Within Decision Intelligence this structure is treated as a design object. Mapping decision flows makes explicit (and auditable) how analytical results travel through business logic to produce measurable effects. It exposes assumptions and bias, clarifies accountability, and shows who interprets, authorises, and evaluates. Over time such mapping turns isolated analytics into governed systems of learning, where feedback continually strengthens both algorithms and human judgment.
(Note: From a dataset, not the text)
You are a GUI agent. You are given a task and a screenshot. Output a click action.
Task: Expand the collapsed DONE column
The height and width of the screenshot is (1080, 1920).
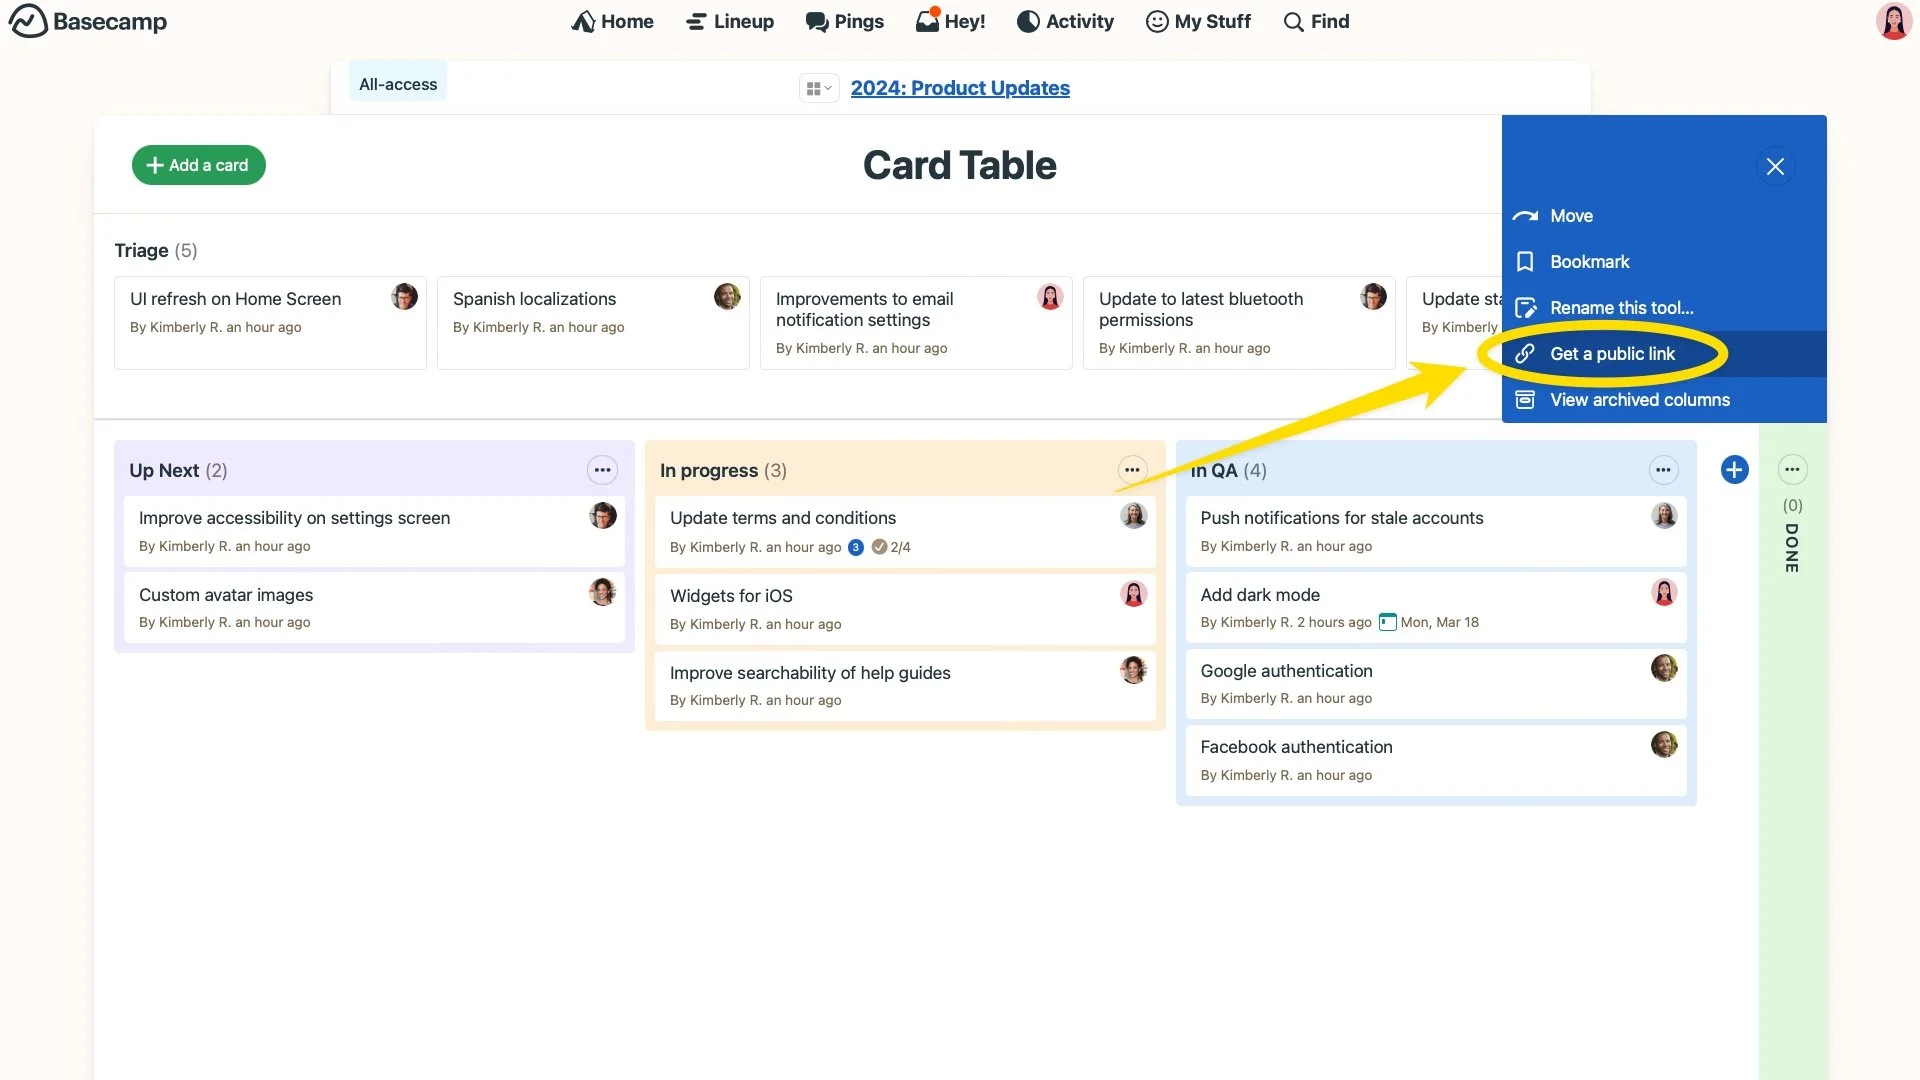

Paradigms of Decision Intelligence

Decision Intelligence manifests in several distinct architectures, each revealing a different way that prediction, rationale, and feedback combine to produce accountable outcomes. In operational optimization, supply-chain systems forecast shortages and automatically adjust orders, then compare actual service levels and costs against expectations to refine rules and models (Taylor, 2019). Judgment-intensive support appears in AI-assisted sepsis triage, where algorithms flag patient risk but clinicians review and record the rationale behind each intervention, creating the feedback necessary for learning (Goh et al., 2021). Governed decisions dominate regulated fields such as lending, where credit-scoring models are combined with explicit approval rules and documented justifications so that each decision can be audited for fairness and risk (Addy et al., 2024). And in adaptive systems, such as urban traffic control, predictive analytics coordinate signals and incentives in real time, with emissions and congestion data feeding back to update policy and model thresholds (Shahid et al., 2025). Together these examples show how DI begins with clearly defined outcomes unites prediction, rationale, and accountability.

Orchestrating the Outcome

Decision Intelligence ensures that AI delivers business outcomes, not just predictions, by engineering decision flows that can be formalized, executed, and refined. Frameworks such as Decision Model and Notation (DMN) and Decision Process Modeling (DPM) define rules and workflows that can be simulated, optimized, and embedded in automation platforms. A DMN table linked to a rule engine can trigger actions, while simulation and feedback tools test alternatives and verify results. Human-in-the-loop oversight provides accountability through escalation limits, dashboards, and ethical checks, and low-code environments let analysts adjust decision logic within governed boundaries. Together these capabilities—formal representation, execution, feedback, and human supervision—form the building blocks of commercial Decision Intelligence platforms introduced in the next article.

References

Davenport, T. H., Harris, J. G., & Morison, R. (2010). Analytics at Work: Smarter Decisions, Better Results. Harvard Business Press.

McKinsey & Company. (2025). The State of AI in 2025. McKinsey Global Institute.

Pratt, L. (2021). Link: How Decision Intelligence Connects Data, Actions, and Outcomes for a Better World. Wiley.

Taylor, J. (2019). Digital Decisioning: Using Decision Management to Deliver Business Impact from AI. Taylor and Francis / MK Press.

Taylor, J. (2022). Real-World Decision Modeling with DMN (2nd ed.). MK Press.

Addy, N., Boateng, S. L., & Li, J. (2024). AI in Credit Scoring: A Comprehensive Review of Models and Predictive Analytics. Expert Systems with Applications, 241, 122675. Elsevier.

Goh, K. H., Wang, L., Yeow, A. Y. K., Poh, H., Li, K., Yeow, J. J. L., & Tan, G. Y. H. (2021). Artificial Intelligence in Sepsis Early Prediction and Diagnosis. Nature Communications, 12, 7150. https://doi.org/10.1038/s41467-021-20910-4.

Shahid, A., Khan, M. J., & Li, Y. (2025). Revolutionizing Urban Mobility: A Systematic Review of AI, IoT, and Predictive Analytics in Adaptive Traffic Control Systems. Electronics, 14(4), 719. MDPI.